You will be asked to change your password.
Next, we setup a new environment. You have the choice of preproduction and production.
You need to “enable chaos” for your environment. This will generate a YML file that you deploy.
Name your chaose environment.
Scope the access of the chaos monkey.
Deploy your infrastructure. Download the YML file.
Run the YML file in your cluster:
kubectl apply -f <filename.yml>
Your environment should show to be connected.
Resilience probes are the mechanism it uses to determine the resiliency of your apps and Kubernetes cluster.
Select the probe type.
Name your probe and finish out the wizard.
Creeating your first chaos experiment
The Chaos Experiments menu is where you actually build out the chaos experiment.
The easy path is using Litmus ChaosHub which has ready-made templates to use for testing resiliency. Many good ones here:
- Node CPU hog
- Node memory hog
- Pod CPU hog
- Pod delete
- Pod memory hog
Here I have expanded the Pod CPU hog so you can see the workflow.
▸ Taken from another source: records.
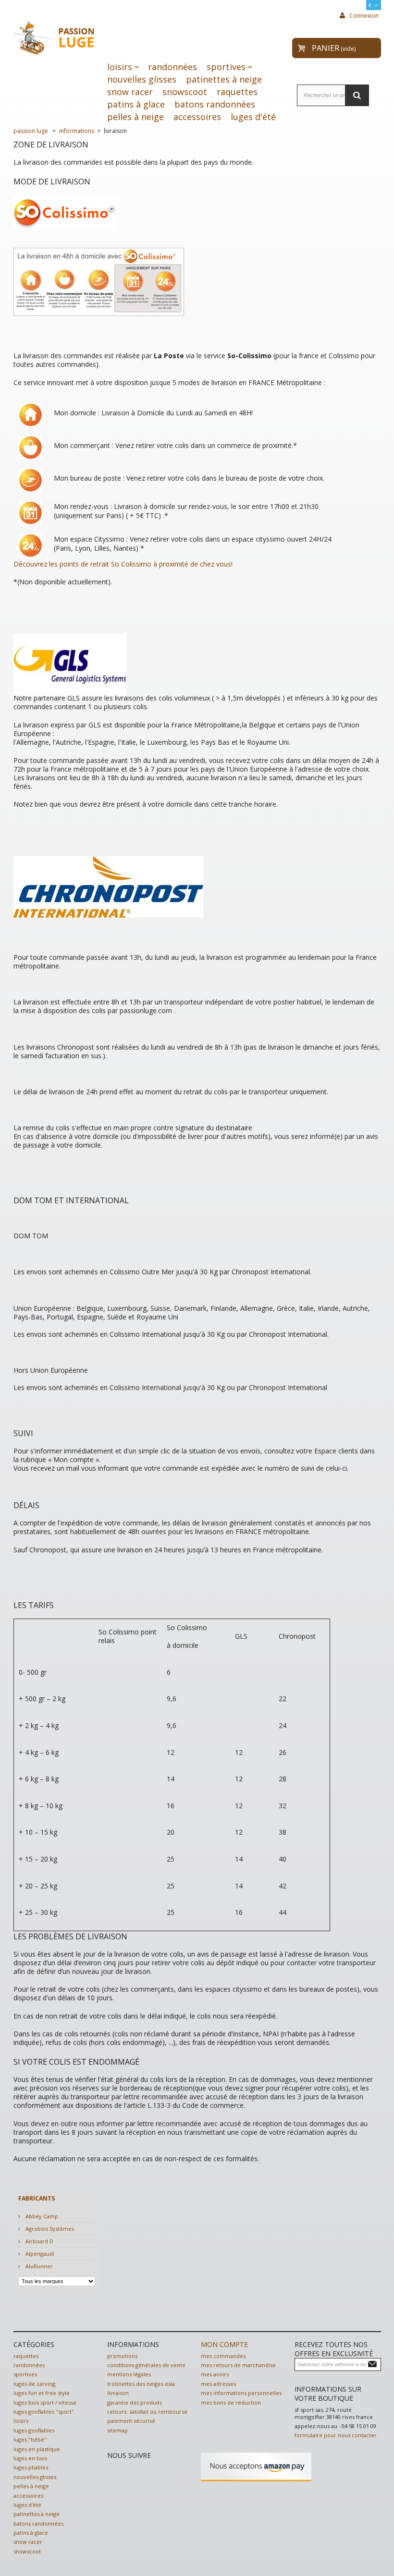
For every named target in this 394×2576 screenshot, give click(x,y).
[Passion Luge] (56, 36)
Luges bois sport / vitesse (44, 2402)
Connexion (363, 16)
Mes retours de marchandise (238, 2365)
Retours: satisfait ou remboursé (147, 2411)
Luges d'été (253, 116)
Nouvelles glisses (141, 79)
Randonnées (172, 67)
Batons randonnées (214, 104)
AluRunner (38, 2266)
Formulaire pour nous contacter (336, 2435)
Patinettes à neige (224, 79)
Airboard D (38, 2241)
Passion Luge (30, 131)
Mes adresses (218, 2383)
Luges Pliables (30, 2467)
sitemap (117, 2430)
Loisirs (119, 67)
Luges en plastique (36, 2449)
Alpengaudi (39, 2253)
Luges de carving (34, 2383)
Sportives (226, 67)
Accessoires (197, 116)
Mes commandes (223, 2355)
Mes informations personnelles (241, 2392)
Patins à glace (136, 104)
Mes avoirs (215, 2374)
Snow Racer (130, 91)
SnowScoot (184, 91)
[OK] (374, 2364)
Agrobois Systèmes (49, 2228)
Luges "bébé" (30, 2439)
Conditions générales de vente (146, 2365)
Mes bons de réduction (231, 2402)
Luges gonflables (33, 2430)
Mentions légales (129, 2374)
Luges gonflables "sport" (43, 2411)
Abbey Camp (41, 2216)
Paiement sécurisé (131, 2420)
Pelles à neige (135, 116)
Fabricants (36, 2198)
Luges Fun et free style (41, 2392)
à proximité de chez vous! (193, 563)
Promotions (122, 2355)
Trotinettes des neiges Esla (141, 2383)
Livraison (118, 2392)
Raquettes (237, 91)
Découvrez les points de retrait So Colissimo (83, 563)
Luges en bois (30, 2458)
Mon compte (224, 2344)
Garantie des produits (134, 2402)
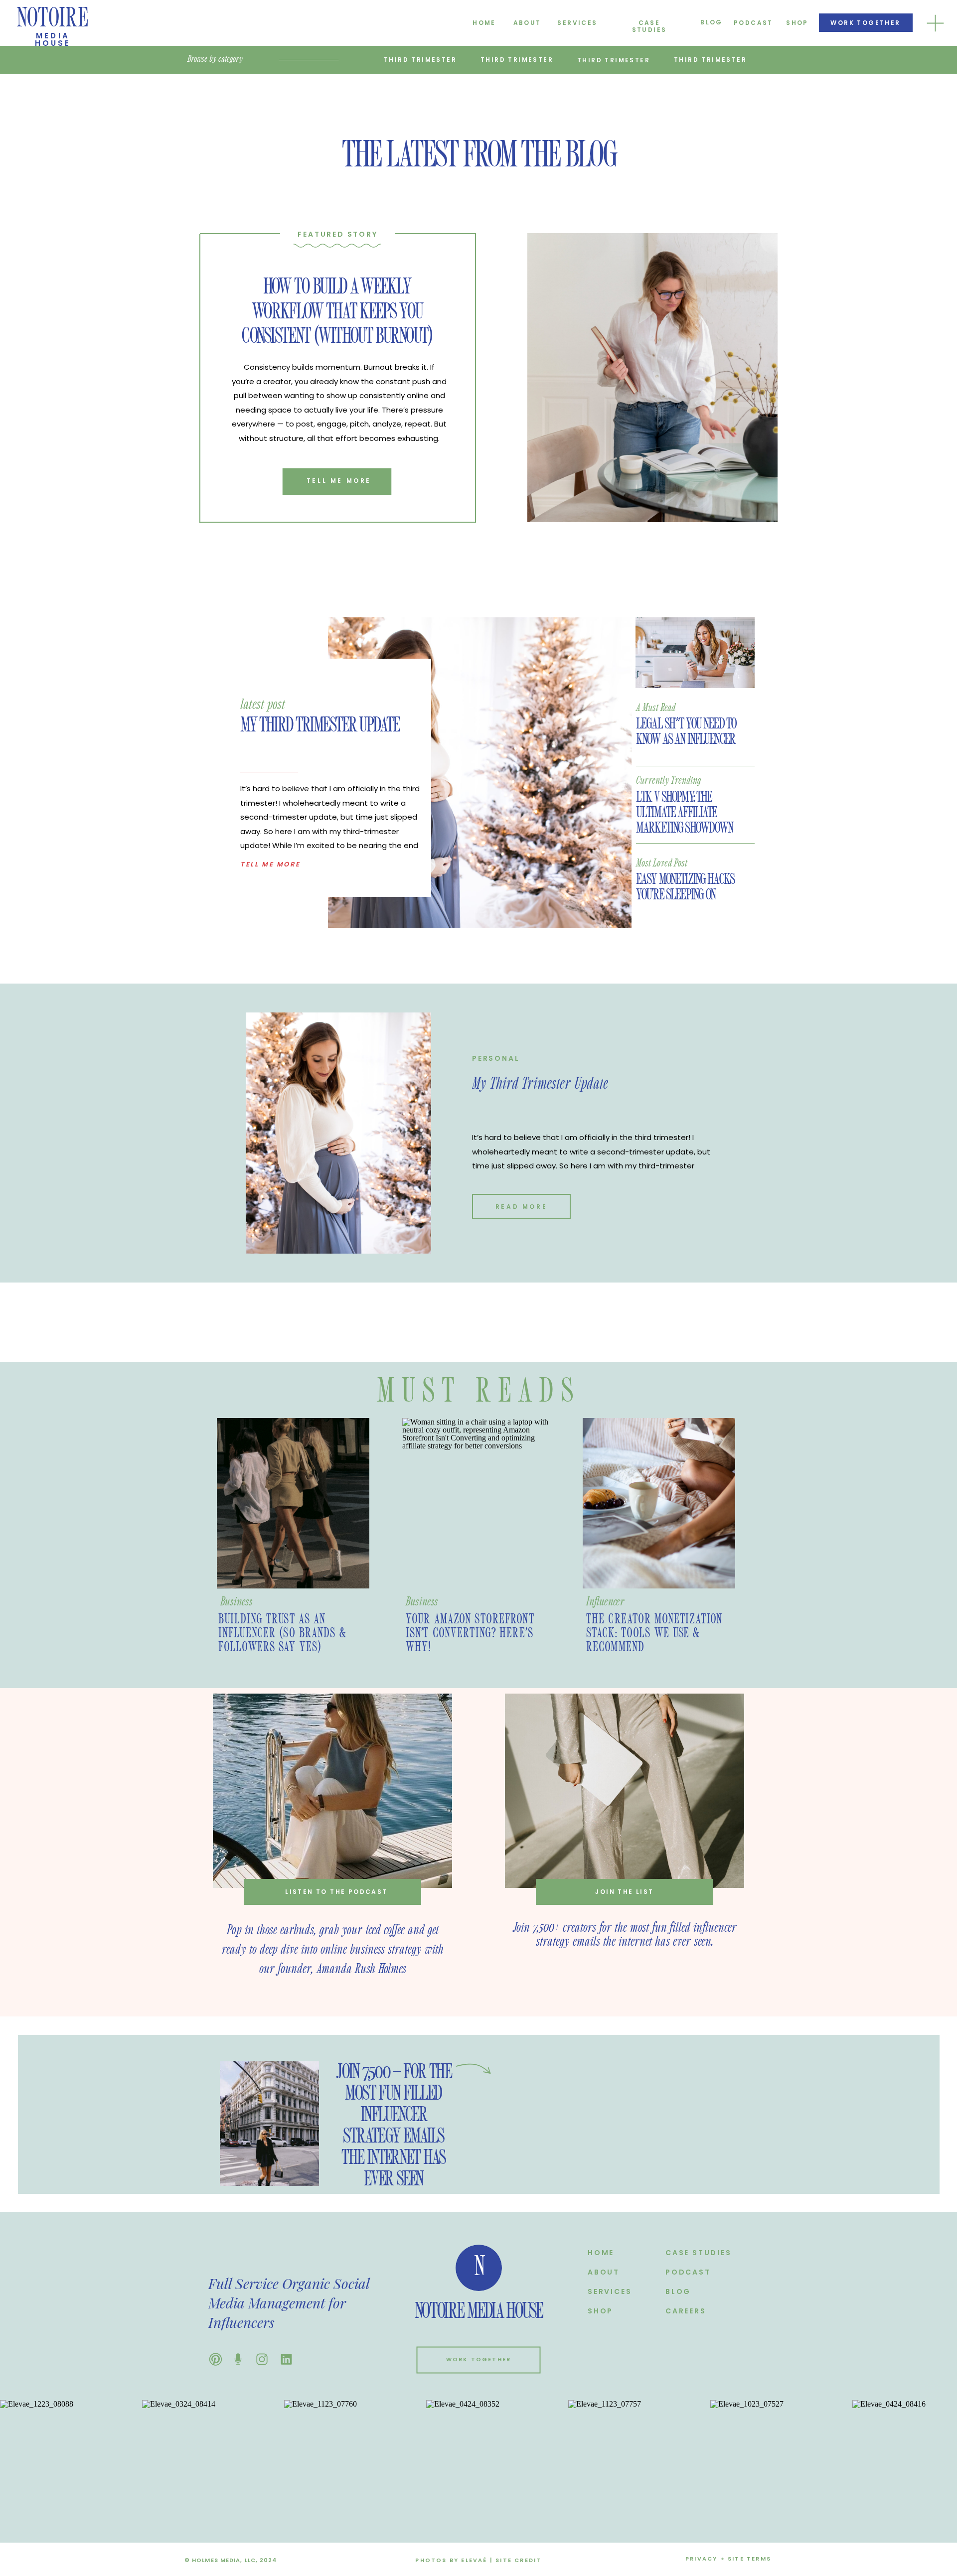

You can also add a faults library of different scenarios.
When you run an experiment you will see the results in the dashboard and the resiliency score.
Thats a wrap
I love projects like home lab chaos engineering as I get more into platform engineering and testing resiliency of applications. It is easy to say your app is resilient, but have you tested it? This is a super fun experiment and process to run in the home lab and it is quite a learning project as well. Let me know if you are doing anything like this in the lab and what tools you are using.